Herson compares that with the two earthquakes that shook a remote eastern region of Afghanistan in 1998 but which drew little international aid, in part because no journalists could reach the disaster area.

Even blanket TV coverage of those earthquakes, though, would probably not have stirred all that much sympathy, for a simple political reason: Afghanistan was ruled then by the Taliban, a pariah regime.

"There is a pattern," explains Mr.

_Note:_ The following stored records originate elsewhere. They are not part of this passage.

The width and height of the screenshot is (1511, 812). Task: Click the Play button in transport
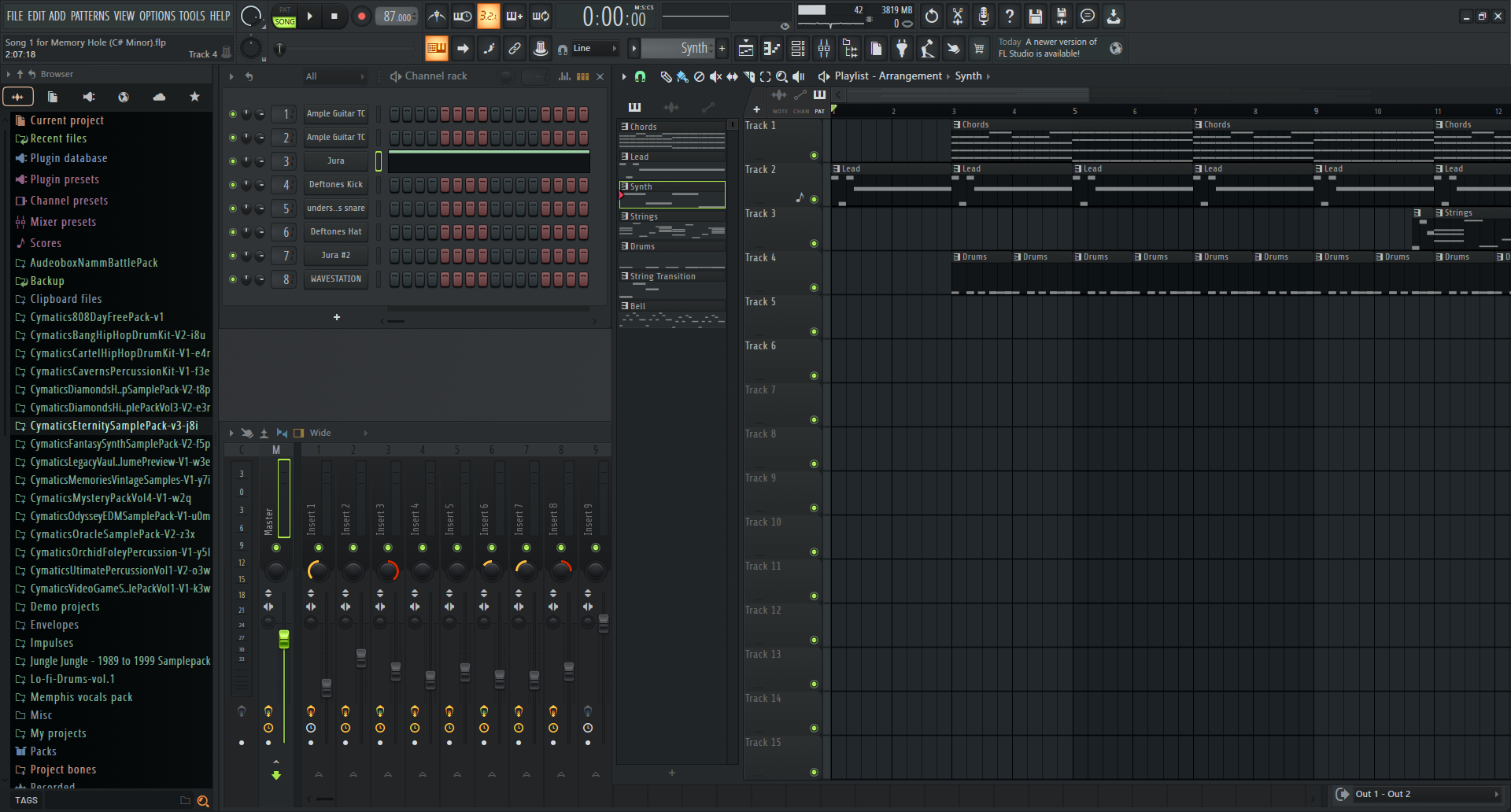point(309,16)
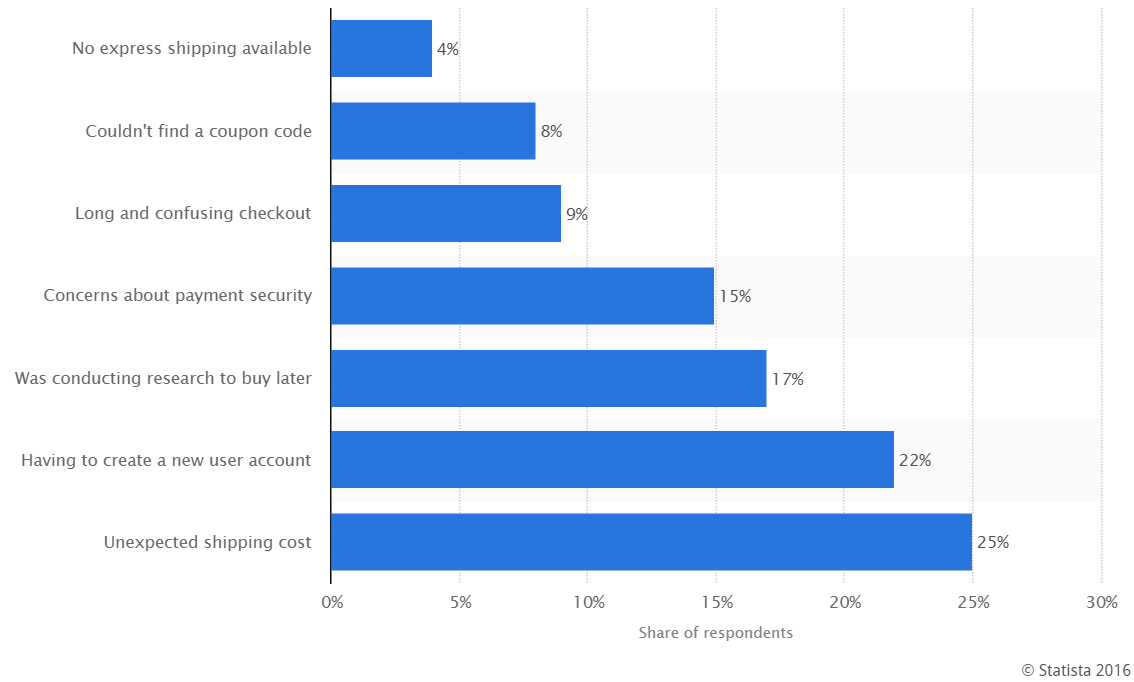Click the 4% data label
This screenshot has width=1134, height=682.
(448, 48)

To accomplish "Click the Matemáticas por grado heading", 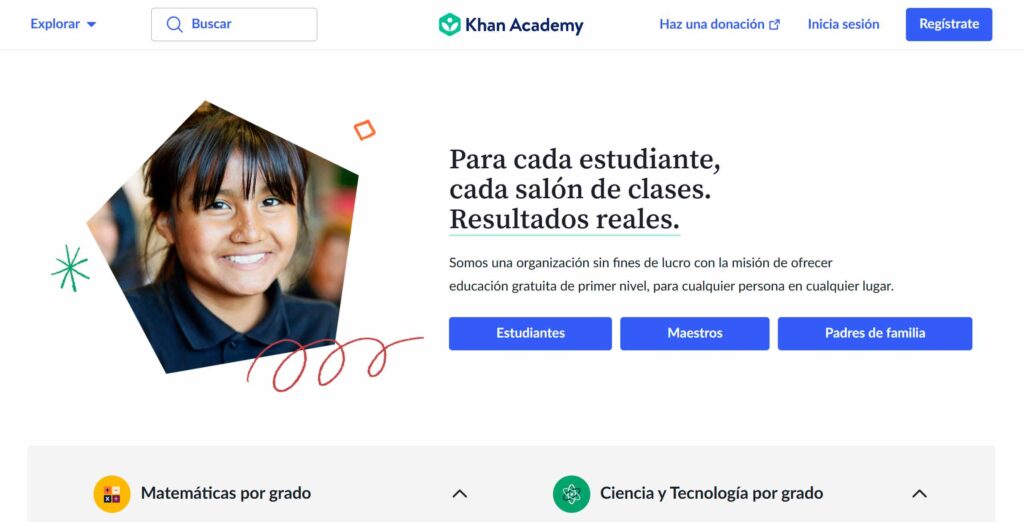I will [226, 493].
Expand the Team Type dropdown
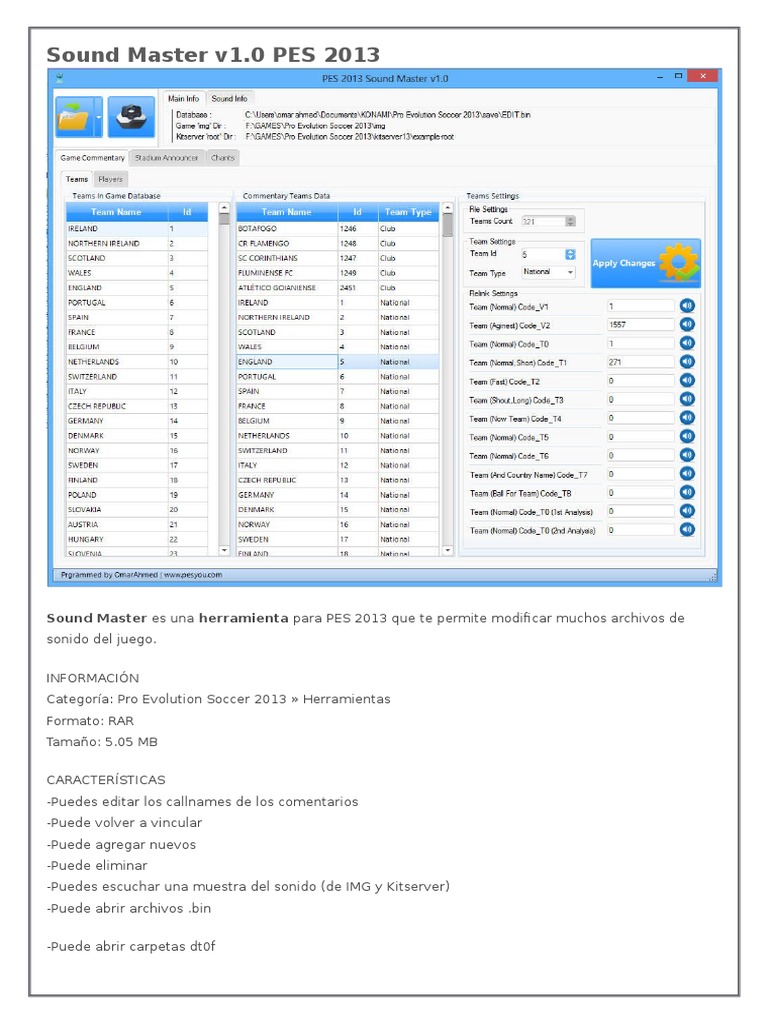768x1024 pixels. pos(570,272)

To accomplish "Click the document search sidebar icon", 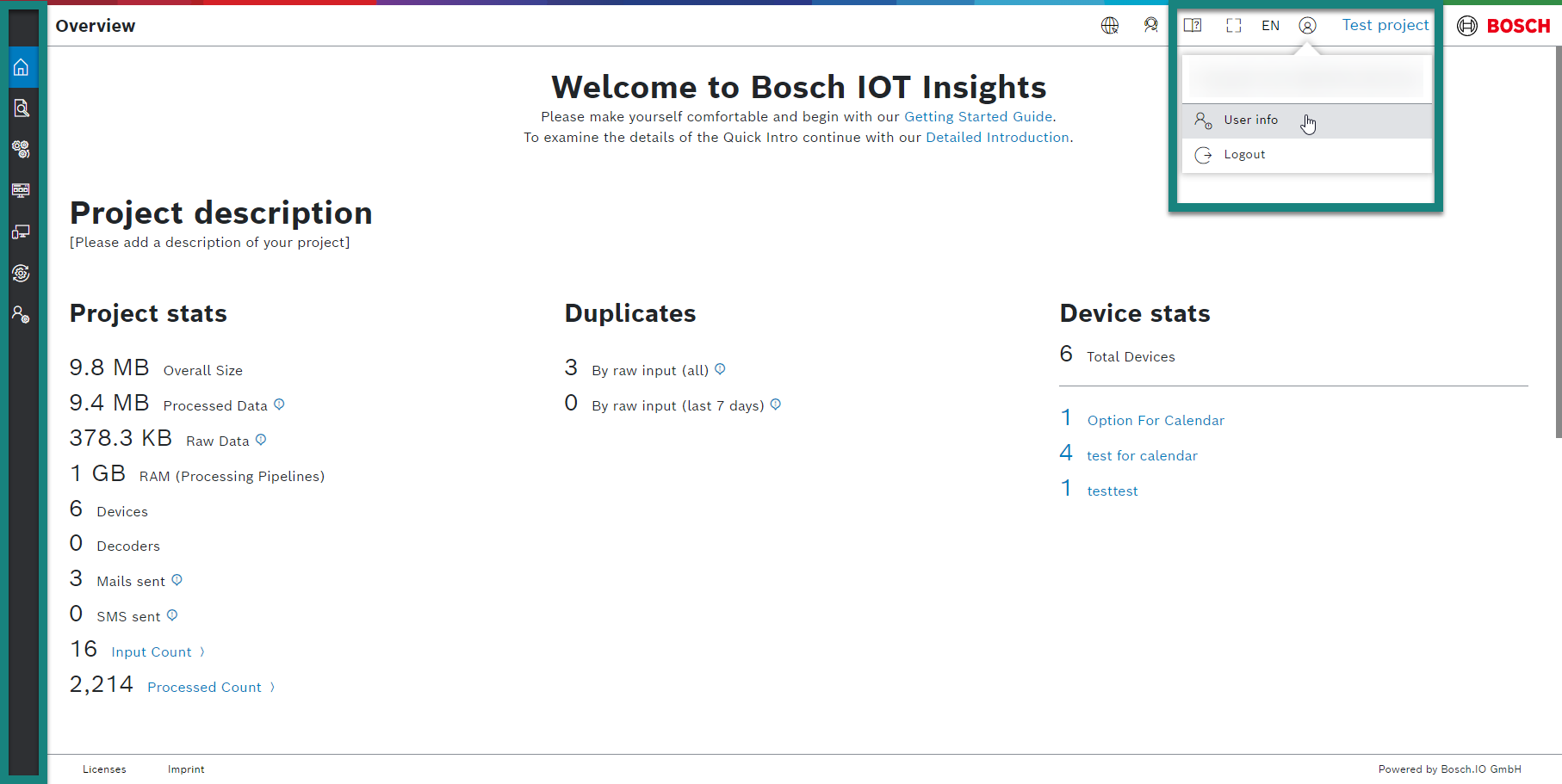I will [22, 108].
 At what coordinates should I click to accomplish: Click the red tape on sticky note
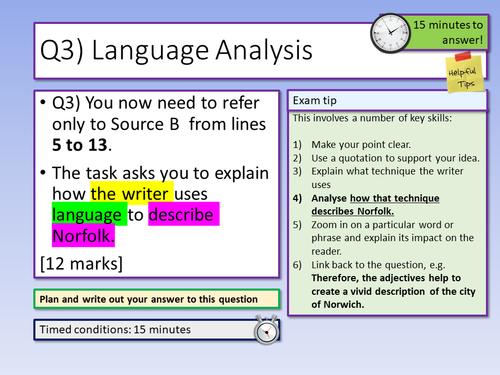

Mueller, a UN veteran of scores of natural disasters. "When an affected country has shown that it wants to open itself up and to comply with international expectations, donors are much more prepared to assist."

In 1988, he recalls, an earthquake in Armenia offered the world an opportunity to engage with the Soviet Union as President Mikhail Gorbachev opened his country through "perestroika."

Iran itself has proved much more welcoming to international aid workers this time than it was in 1990, when another earthquake killed some 30,000 people.

"The government of Iran has done its best in this case to aid the relief effort," says Mueller. "It has been extremely cooperative, and waived all visa requirements.

"Politics are definitely a factor," he argues. "Recent events, like Iran's acceptance of nuclear inspections, have contributed ... to a general pattern showing that the situation in Iran has changed to a positive course of action."

Arab Gulf countries, clearly sensitive about Iran's potential role in a new Iraq, also showed generosity to their old rival Monday night, offering $400 million to the reconstruction of Bam.

The general public's response to a disaster, measured in contributions to emergency appeals that charities launch, often has less to do with politics and more to do with "something very particular that catches popular attention," says Herson.

The story of the Mozambican woman who gave birth in a treetop, high above the waters that had flooded her village in 2000, sparked a wave of generosity in Britain, for example.

But national governments, whose donations make up the bulk of aid to relieve the victims of natural disasters and other humanitarian crises, make much more political calculations, to judge by United Nations figures.

The most dramatic illustration this year came from Iraq, where international donors quickly came up with 91 percent of the $2.2 billion that the UN called for in an emergency appeal.

In Angola, by contrast, where millions of people are scrabbling for life in the wake of a devastating civil war, the UN appeal raised only half of the $313 million it sought. "At any one time, there is a skewing of aid towards the emergency in the political spotlight - this year Iraq - and all the rest receive significantly less," argues a recent report by Oxfam titled "Beyond the Headlines."

Some receive hardly anything, relegated to the status of 'forgotten emergencies' where the victims suffer from both hunger and donor fatigue: An appeal for funds to tackle the humanitarian crisis in Mozambique this year raised just $1.6 million - 12 percent of what the UN said was needed - while Zambia did even worse, receiving only 10 percent of the money the UN had asked for.

International donors were much more generous with Uganda, however, offering nearly 85 percent of the $126 million appeal. "Uganda is a success story," Herson says. "It is exemplary in the way it is dealing with HIV/AIDS, it has got its health and education systems together into a functioning administration, and it is being rewarded for its political successes."

And if humanitarian aid is not meant to reflect politics in that manner, it clearly does, argues the Oxfam report, citing the example of Afghanistan.

Before Sept. 11, 2001, six million Afghans "were in desperate straits due to conflict, poverty, and crippling drought," the report recalls, but the world did little to help them. "Then, suddenly, all major donors focused on the country because of its geopolitical implications," and stumped up over $1 billion in 2002, almost half the amount of money the UN had requested for 25 humanitarian crises worldwide.

Even in their plight, the citizens of Bam can count on the fact that they live near one of the world's flashpoints, in a strategically important country with which the world wants to engage.

And that, in Oxfam's words, "the humanitarian imperative to deliver aid where it is needed" most is not always the only criterion.